Les musiciens ne sauraient même espérer que la mort apporte à leurs travaux cette plus value instantanée qu’elle donne à ceux des peintres et aucun d’eux ne pourrait renouveler au profit de ses manuscrits, le subterfuge d’un des grands maîtres flamands qui voulut de son vivant exploiter sa gloire future, en chargeant sa femme de répandre le bruit de son décès pour faire renchérir les toiles dont il avait eu soin de garnir son atelier. Les questions d’école peuvent aussi dans les arts plastiques retarder de leur vivant, l’appréciation équitable de certains maîtres. Qui ne sait que les admirateurs passionnés de Rafael fulminaient contre Michel-Ange, que de nos jours on méconnut longtemps en France le mérite d’Ingres, dont ensuite les partisans dénigrèrent celui de Delacroix, pendant qu’en Allemagne les adhérens de Cornélius anathématisaient ceux de Kaulbach, qui le leur rendaient bien. Mais, en peinture ces guerres d’école arrivent plutôt à une solution équitable, parceque le tableau ou la statue d’un novateur une fois exposés, tous peuvent-la voir ; la foule y accoutume ainsi ses yeux, pendant que le penseur, le critique impartial, (s’il y en a,) est à même de l’étudier consciencieusement et d’y découvrir le mérite réel de la pensée et des formes encore inusitées. Il lui est toujours aisé de les revoir et de juger avec équité, pour peu qu’il le veuille, l’union adéquate qui s’y trouve ou non du sentiment et de la forme.

▸ **Données enregistrées**

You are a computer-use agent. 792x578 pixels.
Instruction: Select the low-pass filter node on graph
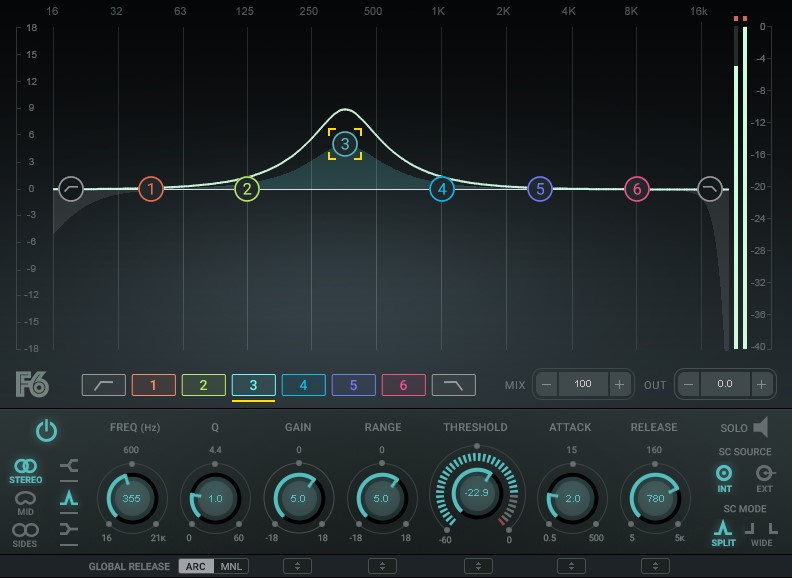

▸ **Consignes à suivre**
D'après l'extrait, de quoi le grand maître flamand chargea-t-il sa femme ? On peut se passer du matériel fourni.

▸ **Résultat obtenu**
Il la chargea de répandre le bruit de son décès pour faire renchérir les toiles dont il avait garni son atelier.